A page of field values is a much better structure to compress than a page of tuple values. This is especially true of the sort of denormalized data that is typical in analytical workloads. E.g. dates may only be considered in a period of a few years - this will take much less space to encode than the full allocation for a date data type. Similarly we may have categorical fields with only a few values. Imagine a product category with only 8 values. This can take a set of numbers which may be otherwise stored as an integer, and encode it to 3 bits, plus some space for a dictionary.

Another easy bit of compression to apply to columns is run length encoding. Dates, again, serve as a good example. If the data is sorted by date, you can choose to store a data structure that captures (start index, date value, end index). If you had 1,000 records on the same date, you could encode this with only three likely-integer-sized values, rather than 1,000 repetitions of a single likely-integer-sized value.

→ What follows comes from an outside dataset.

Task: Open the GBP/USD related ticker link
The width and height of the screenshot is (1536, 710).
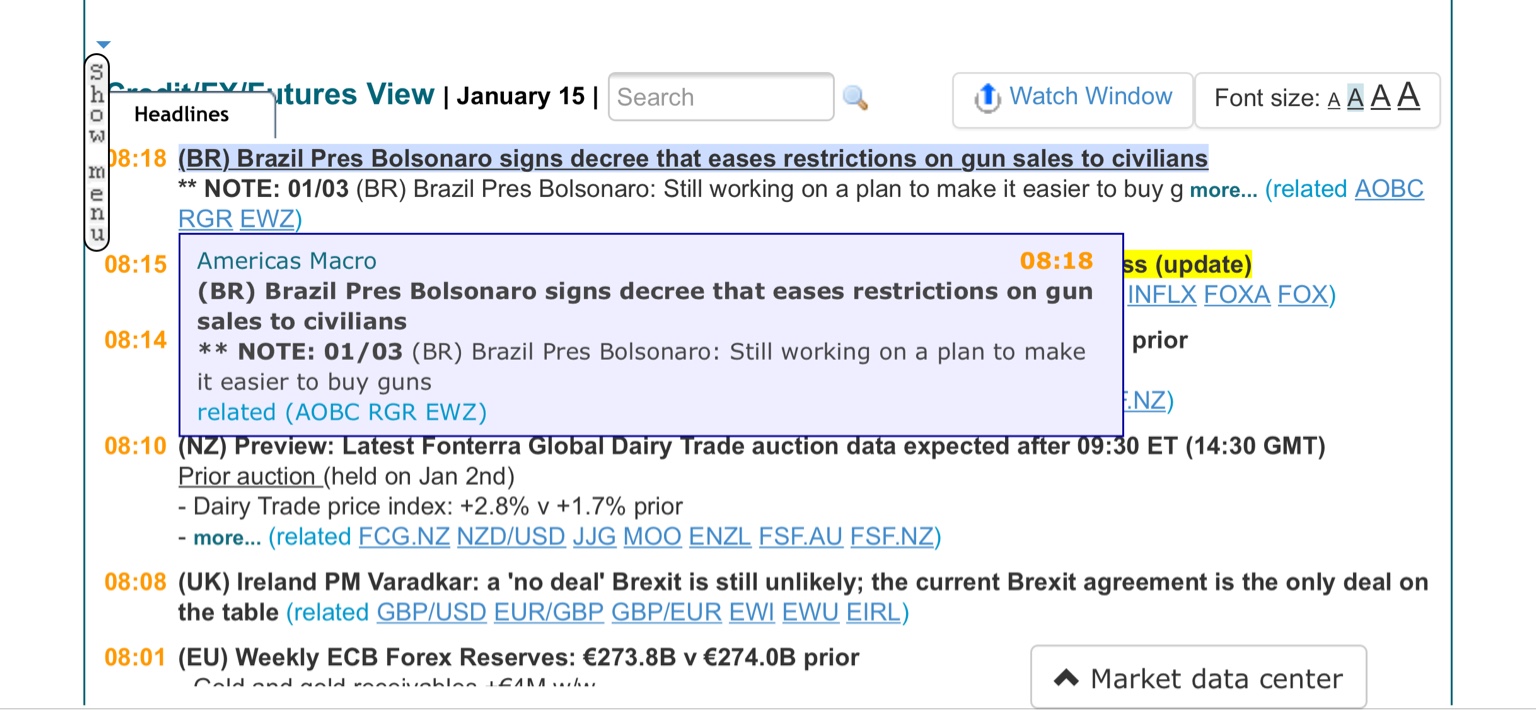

Such compression offers several benefits. First, it can reduce data volumes, and allow more query workload to come from RAM, either through DB or filesystem caching, or by an in-memory architecture. Additionally, the smaller the data size is, the faster a scan can be completed. Analytic workloads tend toward queries that require a full table scan (though with a columnstore, it's more a full column scan). If the data size is smaller, then you can stream the entire thing through whatever your query is faster.

1 comments

kyllo 2223 days ago

Yep, compressibility is another big win made possible by columnar layout, and it looks like DuckDB implements at least some form of column compression.

link